• [What you will do] Print every line of the listing below, starting with the line that holds "[Klassenleitungen im Schuljahr" and going on through the line that holds "Меню (86, 47)", both included, and print nothing else.

<<<<

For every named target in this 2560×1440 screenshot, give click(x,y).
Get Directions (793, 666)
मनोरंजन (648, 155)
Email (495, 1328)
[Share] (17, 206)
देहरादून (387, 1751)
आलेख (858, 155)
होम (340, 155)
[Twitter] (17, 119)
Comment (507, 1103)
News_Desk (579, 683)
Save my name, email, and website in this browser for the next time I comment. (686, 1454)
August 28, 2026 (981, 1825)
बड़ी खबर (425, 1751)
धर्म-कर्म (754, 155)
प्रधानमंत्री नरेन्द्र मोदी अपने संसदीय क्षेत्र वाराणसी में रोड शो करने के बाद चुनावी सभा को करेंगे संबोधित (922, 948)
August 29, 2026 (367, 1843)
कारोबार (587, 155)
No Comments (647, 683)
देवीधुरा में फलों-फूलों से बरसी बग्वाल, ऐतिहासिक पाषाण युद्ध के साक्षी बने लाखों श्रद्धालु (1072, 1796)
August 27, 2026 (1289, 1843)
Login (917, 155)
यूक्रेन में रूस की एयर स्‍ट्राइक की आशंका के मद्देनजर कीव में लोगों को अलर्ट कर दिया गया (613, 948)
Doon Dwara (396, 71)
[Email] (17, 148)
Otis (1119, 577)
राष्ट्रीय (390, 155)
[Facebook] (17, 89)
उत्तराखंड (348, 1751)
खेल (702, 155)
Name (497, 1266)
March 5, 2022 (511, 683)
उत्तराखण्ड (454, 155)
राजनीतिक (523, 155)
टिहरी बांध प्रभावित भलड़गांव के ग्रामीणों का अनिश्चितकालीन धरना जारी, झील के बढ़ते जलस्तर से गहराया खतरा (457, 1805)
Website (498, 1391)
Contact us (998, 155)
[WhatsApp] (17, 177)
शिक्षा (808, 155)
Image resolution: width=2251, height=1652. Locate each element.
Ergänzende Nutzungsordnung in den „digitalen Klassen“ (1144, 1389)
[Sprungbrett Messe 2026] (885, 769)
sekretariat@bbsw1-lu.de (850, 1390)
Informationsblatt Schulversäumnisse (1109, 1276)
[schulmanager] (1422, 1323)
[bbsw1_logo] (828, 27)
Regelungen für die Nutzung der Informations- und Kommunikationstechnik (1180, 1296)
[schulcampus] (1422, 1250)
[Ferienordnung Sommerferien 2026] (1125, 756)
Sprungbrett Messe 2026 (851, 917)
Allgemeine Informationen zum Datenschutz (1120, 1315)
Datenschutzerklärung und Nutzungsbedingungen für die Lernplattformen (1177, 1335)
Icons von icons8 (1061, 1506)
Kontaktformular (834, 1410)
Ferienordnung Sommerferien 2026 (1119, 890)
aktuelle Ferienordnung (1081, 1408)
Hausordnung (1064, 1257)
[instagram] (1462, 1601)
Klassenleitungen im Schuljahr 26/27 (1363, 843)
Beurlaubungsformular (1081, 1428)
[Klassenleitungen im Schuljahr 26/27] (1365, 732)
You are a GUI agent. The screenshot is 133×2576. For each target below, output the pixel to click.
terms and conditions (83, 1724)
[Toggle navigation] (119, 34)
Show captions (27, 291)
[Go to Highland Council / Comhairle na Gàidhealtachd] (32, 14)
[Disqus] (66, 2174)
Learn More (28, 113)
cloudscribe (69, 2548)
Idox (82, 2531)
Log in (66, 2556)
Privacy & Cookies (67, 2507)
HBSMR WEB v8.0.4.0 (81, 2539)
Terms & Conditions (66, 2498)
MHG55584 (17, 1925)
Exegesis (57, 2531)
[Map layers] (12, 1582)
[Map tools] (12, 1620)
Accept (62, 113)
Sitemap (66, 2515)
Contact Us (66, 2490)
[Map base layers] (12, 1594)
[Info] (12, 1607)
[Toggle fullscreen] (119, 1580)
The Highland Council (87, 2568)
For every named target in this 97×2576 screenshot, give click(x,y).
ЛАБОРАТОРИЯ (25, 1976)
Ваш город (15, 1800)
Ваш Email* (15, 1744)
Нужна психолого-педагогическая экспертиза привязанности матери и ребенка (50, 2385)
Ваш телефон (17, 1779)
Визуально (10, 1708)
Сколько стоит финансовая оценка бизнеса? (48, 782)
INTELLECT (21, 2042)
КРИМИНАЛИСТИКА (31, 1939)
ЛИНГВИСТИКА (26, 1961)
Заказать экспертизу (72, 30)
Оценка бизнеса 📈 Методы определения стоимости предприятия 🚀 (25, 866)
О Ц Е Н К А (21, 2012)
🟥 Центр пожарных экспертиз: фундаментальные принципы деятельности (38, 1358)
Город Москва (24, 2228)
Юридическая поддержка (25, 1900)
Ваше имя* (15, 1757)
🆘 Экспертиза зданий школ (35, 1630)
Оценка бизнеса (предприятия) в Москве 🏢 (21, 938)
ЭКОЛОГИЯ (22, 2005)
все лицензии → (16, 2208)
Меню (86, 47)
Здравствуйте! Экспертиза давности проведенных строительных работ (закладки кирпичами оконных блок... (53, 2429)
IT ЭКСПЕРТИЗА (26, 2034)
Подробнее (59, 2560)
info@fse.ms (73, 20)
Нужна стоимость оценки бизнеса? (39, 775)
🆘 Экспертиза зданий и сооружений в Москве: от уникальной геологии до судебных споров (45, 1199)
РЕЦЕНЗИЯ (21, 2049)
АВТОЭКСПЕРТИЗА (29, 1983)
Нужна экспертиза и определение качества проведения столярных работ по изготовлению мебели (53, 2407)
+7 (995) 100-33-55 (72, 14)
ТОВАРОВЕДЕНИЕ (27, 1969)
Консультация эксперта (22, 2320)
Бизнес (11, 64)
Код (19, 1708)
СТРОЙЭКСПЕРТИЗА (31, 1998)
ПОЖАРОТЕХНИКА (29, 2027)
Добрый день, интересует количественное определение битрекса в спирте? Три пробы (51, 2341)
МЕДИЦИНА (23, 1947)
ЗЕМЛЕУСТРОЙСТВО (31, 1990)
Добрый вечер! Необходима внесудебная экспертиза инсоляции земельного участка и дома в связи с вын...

>>>>

• [Result below]
[Klassenleitungen im Schuljahr 26/27] (1365, 732)
You are a GUI agent. The screenshot is 133×2576. For each target below, output the pixel to click.
terms and conditions (83, 1724)
[Toggle navigation] (119, 34)
Show captions (27, 291)
[Go to Highland Council / Comhairle na Gàidhealtachd] (32, 14)
[Disqus] (66, 2174)
Learn More (28, 113)
cloudscribe (69, 2548)
Idox (82, 2531)
Log in (66, 2556)
Privacy & Cookies (67, 2507)
HBSMR WEB v8.0.4.0 (81, 2539)
Terms & Conditions (66, 2498)
MHG55584 (17, 1925)
Exegesis (57, 2531)
[Map layers] (12, 1582)
[Map tools] (12, 1620)
Accept (62, 113)
Sitemap (66, 2515)
Contact Us (66, 2490)
[Map base layers] (12, 1594)
[Info] (12, 1607)
[Toggle fullscreen] (119, 1580)
The Highland Council (87, 2568)
For every named target in this 97×2576 screenshot, give click(x,y).
ЛАБОРАТОРИЯ (25, 1976)
Ваш город (15, 1800)
Ваш Email* (15, 1744)
Нужна психолого-педагогическая экспертиза привязанности матери и ребенка (50, 2385)
Ваш телефон (17, 1779)
Визуально (10, 1708)
Сколько стоит финансовая оценка бизнеса? (48, 782)
INTELLECT (21, 2042)
КРИМИНАЛИСТИКА (31, 1939)
ЛИНГВИСТИКА (26, 1961)
Заказать экспертизу (72, 30)
Оценка бизнеса 📈 Методы определения стоимости предприятия 🚀 (25, 866)
О Ц Е Н К А (21, 2012)
🟥 Центр пожарных экспертиз: фундаментальные принципы деятельности (38, 1358)
Город Москва (24, 2228)
Юридическая поддержка (25, 1900)
Ваше имя* (15, 1757)
🆘 Экспертиза зданий школ (35, 1630)
Оценка бизнеса (предприятия) в Москве 🏢 (21, 938)
ЭКОЛОГИЯ (22, 2005)
все лицензии → (16, 2208)
Меню (86, 47)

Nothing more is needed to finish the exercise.